In questi gionri Giovanni mette innanzitutto in scena un dialogo tra due maestri, che si riconoscono tali reciprocamente: Nicodemo chiama Gesù “rabbi”, cioè “mio maestro”, e Gesù a sua volta lo definisce “maestro in Israele”. Si tratta però di un dialogo faticoso su una questione difficile, quella della possibilità di un’autentica rinascita dell’uomo.
Gesù afferma che questa rinascita può avvenire solo “dall’alto” (Gv 3,3), per azione di Dio, mentre Nicodemo si chiede come è possibile che chi è vecchio ritorni nuovamente nel grembo materno (cf. Gv 3,4)… In risposta a tale obiezione, Gesù parla della forza dello Spirito di Dio, che può operare la vera rinascita (cf.
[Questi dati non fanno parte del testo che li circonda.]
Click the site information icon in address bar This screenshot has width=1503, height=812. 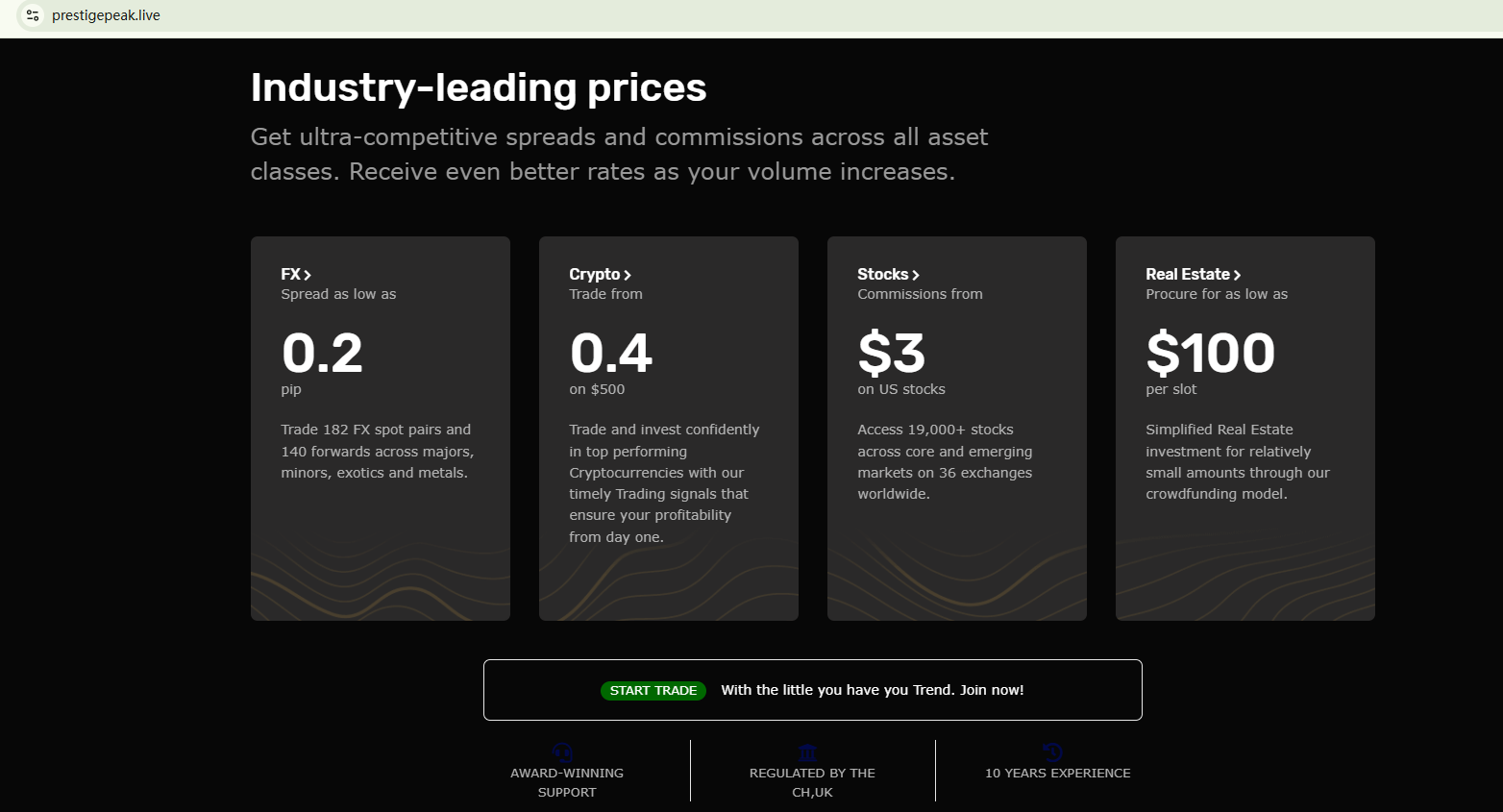point(33,15)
Gv 3,5-8), e poi fa a Nicodemo una grande rivelazione: affinché lo Spirito sia effuso da Dio sull’umanità, occorre che lui, il Figlio dell’uomo, sia “innalzato”. Oggi il vangelo vuole dirci i motivi di tutto questo.
L’innalzamento di Gesù avviene perché “Dio ha tanto amato il mondo da dargli il suo Figlio unigenito”: come Abramo non ha esitato a offrire al Signore il suo figlio unico, l’amato, Isacco (cf. Gen 22,1-19), così Dio dona a noi uomini il suo Figlio unico e amatissimo, affinché noi abbiamo la vita in abbondanza (cf. Gv 10,10)…
Di fronte agli uomini religiosi, sempre tentati di leggere l’operare di Dio come un giudizio di condanna, il vangelo assicura che “Dio non ha mandato il Figlio nel mondo per giudicare il mondo, ma perché il mondo si salvi per mezzo di lui”. Questa è l’intenzione profonda del cuore di Dio, il quale non vuole che il peccatore muoia, ma che viva e sia salvato.